**Aim:** Please copy each of the rows below word for word.

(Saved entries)

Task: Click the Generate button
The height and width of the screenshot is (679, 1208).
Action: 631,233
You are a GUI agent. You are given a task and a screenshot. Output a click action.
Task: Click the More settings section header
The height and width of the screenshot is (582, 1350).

**Solution to the problem:**
Task: Click the Generate button
The height and width of the screenshot is (679, 1208).
Action: 631,233
You are a GUI agent. You are given a task and a screenshot. Output a click action.
Task: Click the More settings section header
The height and width of the screenshot is (582, 1350).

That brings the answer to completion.